Heaton sued Burley Auction Group, LLC, and Robert Burley (collectively,

“Burley”) alleging that Burley violated the Texas Penal Code by making terroristic threats

against him and by unlawfully appropriating his property, which he claimed to have “copyright

value” between ten and twenty million dollars. See Tex. Penal Code §§ 22.07 (terroristic threat);

31.03 (theft). Burley filed a general denial, a verified denial, and asserted numerous affirmative

defenses. Burley then filed a motion to dismiss under Texas Rule of Civil Procedure 91a,

asserting that Heaton’s causes of action had no basis in law or fact. See Tex. R. Civ. P. 91a. Burley argued that Heaton’s conclusory pleading did not allege causes of action for which he

could obtain relief and that no reasonable person could believe his allegation that Burley

unlawfully appropriated unidentified property valued at up to twenty million dollars. After a

hearing, the court granted the motion to dismiss, and this appeal followed.

DISCUSSION

Texas Rule of Civil Procedure 91a allows a party, with exceptions not applicable

here, to “move to dismiss a cause of action on the grounds that it has no basis in law or fact.”

Id. R. 91a.1. “A cause of action has no basis in law if the allegations, taken as true, together with

inferences reasonably drawn from them, do not entitle the claimant to the relief sought.” Id. “A

cause of action has no basis in fact if no reasonable person could believe the facts pleaded.” We

review the merits of a Rule 91a motion de novo because the availability of a remedy under the

facts alleged is a question of law. City of Dallas v. Sanchez, 494 S.W.3d 722, 724-25 (Tex.

2016) (per curiam) (citing Wooley v. Schaffer, 447 S.W.3d 71, 75-76 (Tex.

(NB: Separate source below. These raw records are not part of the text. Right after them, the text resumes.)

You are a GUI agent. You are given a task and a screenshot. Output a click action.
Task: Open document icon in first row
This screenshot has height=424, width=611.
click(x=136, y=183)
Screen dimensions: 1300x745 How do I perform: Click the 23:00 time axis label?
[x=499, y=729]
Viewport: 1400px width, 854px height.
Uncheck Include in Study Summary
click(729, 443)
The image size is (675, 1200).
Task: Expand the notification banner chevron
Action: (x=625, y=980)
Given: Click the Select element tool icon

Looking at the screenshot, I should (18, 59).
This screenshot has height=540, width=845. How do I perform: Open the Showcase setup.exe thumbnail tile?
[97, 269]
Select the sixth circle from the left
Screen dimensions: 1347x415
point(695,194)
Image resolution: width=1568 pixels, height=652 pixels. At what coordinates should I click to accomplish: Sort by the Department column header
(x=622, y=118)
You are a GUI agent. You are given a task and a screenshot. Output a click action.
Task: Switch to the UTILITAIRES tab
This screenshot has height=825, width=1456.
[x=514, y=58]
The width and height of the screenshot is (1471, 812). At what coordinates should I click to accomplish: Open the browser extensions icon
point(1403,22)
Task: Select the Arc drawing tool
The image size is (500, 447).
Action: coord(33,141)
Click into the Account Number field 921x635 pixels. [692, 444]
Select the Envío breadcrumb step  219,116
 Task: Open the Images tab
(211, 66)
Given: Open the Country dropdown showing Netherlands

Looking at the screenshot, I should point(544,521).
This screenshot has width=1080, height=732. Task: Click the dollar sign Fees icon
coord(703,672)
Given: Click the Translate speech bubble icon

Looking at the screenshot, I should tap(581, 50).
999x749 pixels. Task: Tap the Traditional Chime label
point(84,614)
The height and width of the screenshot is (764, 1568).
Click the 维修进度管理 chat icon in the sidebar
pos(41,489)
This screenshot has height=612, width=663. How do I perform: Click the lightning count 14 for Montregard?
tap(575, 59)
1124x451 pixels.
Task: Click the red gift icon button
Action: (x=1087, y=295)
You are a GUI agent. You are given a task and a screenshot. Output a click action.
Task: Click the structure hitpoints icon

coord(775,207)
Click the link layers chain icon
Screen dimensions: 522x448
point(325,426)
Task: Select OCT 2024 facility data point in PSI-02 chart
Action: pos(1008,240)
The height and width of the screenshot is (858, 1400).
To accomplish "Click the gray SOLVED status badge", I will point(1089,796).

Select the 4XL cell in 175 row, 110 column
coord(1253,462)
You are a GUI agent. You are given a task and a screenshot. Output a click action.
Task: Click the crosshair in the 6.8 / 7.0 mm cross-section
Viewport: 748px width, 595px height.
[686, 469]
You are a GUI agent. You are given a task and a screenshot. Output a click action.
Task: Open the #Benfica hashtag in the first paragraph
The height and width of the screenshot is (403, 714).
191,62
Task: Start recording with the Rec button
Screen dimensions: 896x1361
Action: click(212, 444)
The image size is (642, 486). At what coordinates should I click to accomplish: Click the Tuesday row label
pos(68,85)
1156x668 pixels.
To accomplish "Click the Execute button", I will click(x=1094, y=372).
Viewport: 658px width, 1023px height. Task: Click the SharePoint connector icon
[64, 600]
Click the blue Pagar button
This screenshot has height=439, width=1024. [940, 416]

App.—Houston [14th

Dist.] 2014, pet. denied)).

Heaton has filed a brief that includes the following as the entirety of his argument

and authorities supporting his assertion that the trial court committed “reversible error causing

the rendition of an improper judgment:”

Mr. Heaton would like his property returned or monetary compensation of

$20,000,000 a value giving [sic] by Curt Baggett Expert Document Examiner.

Specific Intent of Theft – Penal Code Section 31.03

(a) A person commits an offense if he unlawfully appropriates property with

intent to deprive the owner of property.

(b) Appropriation of property is unlawful if:

2

(1) It is without the owner’s effective consent

(7) A felony of the first degree if the value of the property stolen is $300,000

or more.

Terroristic Threat – Texas Penal Code 22.07.

(a) A person commits an offense if he threatens to commit any offense involving

violence to any person or property with intent to:

(2) Place any person in fear of imminent serious bodily injury

Heaton requested the following as appellate relief: “Best case is every item be returned or

monetary compensation of $20,000,000 as per Expert Document Examiner Curt Bagett.”

In Texas, an individual who is a party to civil litigation has the right to represent

himself at trial and on appeal. Tex. R. Civ. P. 7; Ex parte Shaffer, 649 S.W.2d 300, 302 (Tex.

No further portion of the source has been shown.